━━━ DATA FOR THIS EXERCISE ━━━
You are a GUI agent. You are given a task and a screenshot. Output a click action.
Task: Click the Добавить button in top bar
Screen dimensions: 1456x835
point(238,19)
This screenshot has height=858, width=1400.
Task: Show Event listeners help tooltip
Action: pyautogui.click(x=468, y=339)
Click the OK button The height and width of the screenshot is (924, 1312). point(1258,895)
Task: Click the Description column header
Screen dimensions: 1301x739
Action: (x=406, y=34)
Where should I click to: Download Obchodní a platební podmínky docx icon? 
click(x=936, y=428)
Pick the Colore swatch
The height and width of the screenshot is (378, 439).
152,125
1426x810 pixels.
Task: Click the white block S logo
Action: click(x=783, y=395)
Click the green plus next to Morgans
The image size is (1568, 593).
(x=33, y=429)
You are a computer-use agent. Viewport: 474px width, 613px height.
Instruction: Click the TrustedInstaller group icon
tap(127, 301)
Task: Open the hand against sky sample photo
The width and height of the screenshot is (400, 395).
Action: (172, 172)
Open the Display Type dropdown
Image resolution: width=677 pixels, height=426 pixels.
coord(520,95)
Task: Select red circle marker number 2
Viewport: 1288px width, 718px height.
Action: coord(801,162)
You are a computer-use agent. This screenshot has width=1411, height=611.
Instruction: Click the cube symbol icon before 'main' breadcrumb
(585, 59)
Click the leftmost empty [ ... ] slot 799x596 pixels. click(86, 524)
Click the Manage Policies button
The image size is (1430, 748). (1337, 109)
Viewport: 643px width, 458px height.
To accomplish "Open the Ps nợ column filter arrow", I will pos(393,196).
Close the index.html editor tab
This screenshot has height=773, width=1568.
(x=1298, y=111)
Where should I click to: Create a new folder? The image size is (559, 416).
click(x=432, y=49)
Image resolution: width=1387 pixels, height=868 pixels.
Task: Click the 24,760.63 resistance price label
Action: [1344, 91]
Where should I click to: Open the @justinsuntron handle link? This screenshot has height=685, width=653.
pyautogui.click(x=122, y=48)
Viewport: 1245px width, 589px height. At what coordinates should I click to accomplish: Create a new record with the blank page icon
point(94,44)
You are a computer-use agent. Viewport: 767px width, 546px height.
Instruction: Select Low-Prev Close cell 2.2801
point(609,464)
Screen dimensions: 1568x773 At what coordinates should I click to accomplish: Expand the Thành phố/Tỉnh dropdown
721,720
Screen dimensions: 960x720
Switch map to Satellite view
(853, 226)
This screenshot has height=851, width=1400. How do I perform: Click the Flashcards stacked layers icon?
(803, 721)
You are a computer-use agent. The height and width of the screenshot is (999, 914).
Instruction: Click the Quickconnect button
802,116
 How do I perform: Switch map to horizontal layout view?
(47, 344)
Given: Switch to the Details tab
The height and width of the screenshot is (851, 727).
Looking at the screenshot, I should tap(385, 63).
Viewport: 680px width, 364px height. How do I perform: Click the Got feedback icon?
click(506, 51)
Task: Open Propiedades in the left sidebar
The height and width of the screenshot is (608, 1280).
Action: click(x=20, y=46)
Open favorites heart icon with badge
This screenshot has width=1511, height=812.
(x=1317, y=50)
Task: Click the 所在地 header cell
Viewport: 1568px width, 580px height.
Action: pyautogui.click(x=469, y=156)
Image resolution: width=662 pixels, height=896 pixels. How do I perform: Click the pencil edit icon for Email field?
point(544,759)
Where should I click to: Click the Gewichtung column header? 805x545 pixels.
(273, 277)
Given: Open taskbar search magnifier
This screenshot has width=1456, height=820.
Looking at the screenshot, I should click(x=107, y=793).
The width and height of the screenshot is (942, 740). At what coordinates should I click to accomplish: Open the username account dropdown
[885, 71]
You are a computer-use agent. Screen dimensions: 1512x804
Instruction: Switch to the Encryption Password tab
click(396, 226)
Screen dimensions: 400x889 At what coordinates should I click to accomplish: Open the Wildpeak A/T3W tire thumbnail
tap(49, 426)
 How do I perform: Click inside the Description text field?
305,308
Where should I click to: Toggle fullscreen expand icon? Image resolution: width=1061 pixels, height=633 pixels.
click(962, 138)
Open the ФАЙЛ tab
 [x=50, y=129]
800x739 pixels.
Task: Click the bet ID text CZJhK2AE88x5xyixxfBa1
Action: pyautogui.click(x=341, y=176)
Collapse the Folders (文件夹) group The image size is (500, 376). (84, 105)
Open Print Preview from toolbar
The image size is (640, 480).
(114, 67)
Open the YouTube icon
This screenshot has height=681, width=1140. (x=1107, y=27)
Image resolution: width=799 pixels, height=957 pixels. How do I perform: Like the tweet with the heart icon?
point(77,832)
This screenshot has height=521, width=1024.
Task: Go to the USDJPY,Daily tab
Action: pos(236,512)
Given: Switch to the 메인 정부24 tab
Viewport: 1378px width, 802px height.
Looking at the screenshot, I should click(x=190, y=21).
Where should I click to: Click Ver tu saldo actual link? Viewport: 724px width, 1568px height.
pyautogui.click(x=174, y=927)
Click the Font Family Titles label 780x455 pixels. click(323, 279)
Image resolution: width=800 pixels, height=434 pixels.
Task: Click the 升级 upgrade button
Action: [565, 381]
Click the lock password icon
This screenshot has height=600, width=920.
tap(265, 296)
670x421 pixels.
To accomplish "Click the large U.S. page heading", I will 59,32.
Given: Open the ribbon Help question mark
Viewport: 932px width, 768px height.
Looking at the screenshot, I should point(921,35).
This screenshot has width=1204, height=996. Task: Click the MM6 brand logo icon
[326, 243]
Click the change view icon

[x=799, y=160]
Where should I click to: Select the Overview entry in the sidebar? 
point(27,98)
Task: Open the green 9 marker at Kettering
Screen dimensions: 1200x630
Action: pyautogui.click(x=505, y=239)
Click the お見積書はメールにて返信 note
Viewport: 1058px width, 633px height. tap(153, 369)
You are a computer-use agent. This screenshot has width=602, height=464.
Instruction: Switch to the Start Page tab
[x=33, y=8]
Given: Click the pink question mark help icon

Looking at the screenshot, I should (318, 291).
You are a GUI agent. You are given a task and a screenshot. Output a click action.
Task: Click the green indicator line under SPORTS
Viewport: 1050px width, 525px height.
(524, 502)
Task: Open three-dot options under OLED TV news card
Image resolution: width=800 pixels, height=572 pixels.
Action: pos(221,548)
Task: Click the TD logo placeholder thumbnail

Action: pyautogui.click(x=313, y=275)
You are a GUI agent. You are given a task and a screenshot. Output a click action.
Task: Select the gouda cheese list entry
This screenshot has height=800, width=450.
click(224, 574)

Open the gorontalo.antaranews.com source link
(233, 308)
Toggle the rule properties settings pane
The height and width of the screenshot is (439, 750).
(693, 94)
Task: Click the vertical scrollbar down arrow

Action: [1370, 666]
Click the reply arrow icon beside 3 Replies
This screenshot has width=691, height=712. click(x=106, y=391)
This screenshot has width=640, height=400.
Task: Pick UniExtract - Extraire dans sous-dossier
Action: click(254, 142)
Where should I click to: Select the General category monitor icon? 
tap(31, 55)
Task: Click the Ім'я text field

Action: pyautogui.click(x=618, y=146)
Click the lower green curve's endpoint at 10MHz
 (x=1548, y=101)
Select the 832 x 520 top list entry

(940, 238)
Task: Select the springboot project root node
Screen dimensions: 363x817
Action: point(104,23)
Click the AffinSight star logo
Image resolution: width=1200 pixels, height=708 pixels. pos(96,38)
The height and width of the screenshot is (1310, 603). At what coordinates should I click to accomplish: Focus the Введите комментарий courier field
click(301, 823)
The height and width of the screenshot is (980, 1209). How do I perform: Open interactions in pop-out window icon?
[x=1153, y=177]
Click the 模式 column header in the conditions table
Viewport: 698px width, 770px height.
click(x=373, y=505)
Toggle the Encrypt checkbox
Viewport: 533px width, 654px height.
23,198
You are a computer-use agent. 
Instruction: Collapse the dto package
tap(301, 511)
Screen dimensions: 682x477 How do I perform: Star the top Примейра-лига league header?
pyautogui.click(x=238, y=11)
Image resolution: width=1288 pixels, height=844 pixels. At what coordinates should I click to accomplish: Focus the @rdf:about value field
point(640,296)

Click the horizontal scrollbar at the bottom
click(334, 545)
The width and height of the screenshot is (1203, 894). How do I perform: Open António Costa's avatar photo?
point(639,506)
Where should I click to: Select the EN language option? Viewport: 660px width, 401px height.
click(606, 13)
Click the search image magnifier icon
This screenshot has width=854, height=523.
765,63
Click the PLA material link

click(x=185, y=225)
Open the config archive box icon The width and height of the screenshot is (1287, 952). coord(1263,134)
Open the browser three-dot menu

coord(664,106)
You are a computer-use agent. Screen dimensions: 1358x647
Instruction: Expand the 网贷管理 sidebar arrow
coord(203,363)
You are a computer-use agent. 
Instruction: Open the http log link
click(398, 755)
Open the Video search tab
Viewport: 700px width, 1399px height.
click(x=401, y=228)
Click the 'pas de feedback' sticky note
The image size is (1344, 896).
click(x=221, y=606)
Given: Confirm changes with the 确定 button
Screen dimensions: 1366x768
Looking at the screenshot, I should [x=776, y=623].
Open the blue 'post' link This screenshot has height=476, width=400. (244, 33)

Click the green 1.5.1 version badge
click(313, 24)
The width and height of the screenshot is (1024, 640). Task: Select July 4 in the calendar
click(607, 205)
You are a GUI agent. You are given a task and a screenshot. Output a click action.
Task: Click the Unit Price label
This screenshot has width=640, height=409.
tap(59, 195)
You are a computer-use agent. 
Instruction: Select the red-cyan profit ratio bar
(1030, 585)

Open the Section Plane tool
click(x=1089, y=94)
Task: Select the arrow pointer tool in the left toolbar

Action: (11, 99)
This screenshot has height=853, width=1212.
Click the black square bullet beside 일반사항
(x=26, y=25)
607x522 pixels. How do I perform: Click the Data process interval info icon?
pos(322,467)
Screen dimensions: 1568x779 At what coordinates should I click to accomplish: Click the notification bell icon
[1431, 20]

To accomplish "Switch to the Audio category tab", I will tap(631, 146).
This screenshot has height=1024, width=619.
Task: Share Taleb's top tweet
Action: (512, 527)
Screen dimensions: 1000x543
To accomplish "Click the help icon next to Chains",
━━━
Nothing but the lines from the one containing "Open the blue" through the final line of the data above is to be reproduced, each exactly as written.

Open the blue 'post' link This screenshot has height=476, width=400. (244, 33)

Click the green 1.5.1 version badge
click(313, 24)
The width and height of the screenshot is (1024, 640). Task: Select July 4 in the calendar
click(607, 205)
You are a GUI agent. You are given a task and a screenshot. Output a click action.
Task: Click the Unit Price label
This screenshot has width=640, height=409.
tap(59, 195)
You are a computer-use agent. 
Instruction: Select the red-cyan profit ratio bar
(1030, 585)

Open the Section Plane tool
click(x=1089, y=94)
Task: Select the arrow pointer tool in the left toolbar

Action: (11, 99)
This screenshot has height=853, width=1212.
Click the black square bullet beside 일반사항
(x=26, y=25)
607x522 pixels. How do I perform: Click the Data process interval info icon?
pos(322,467)
Screen dimensions: 1568x779 At what coordinates should I click to accomplish: Click the notification bell icon
[1431, 20]

To accomplish "Switch to the Audio category tab", I will tap(631, 146).
This screenshot has height=1024, width=619.
Task: Share Taleb's top tweet
Action: (512, 527)
Screen dimensions: 1000x543
To accomplish "Click the help icon next to Chains",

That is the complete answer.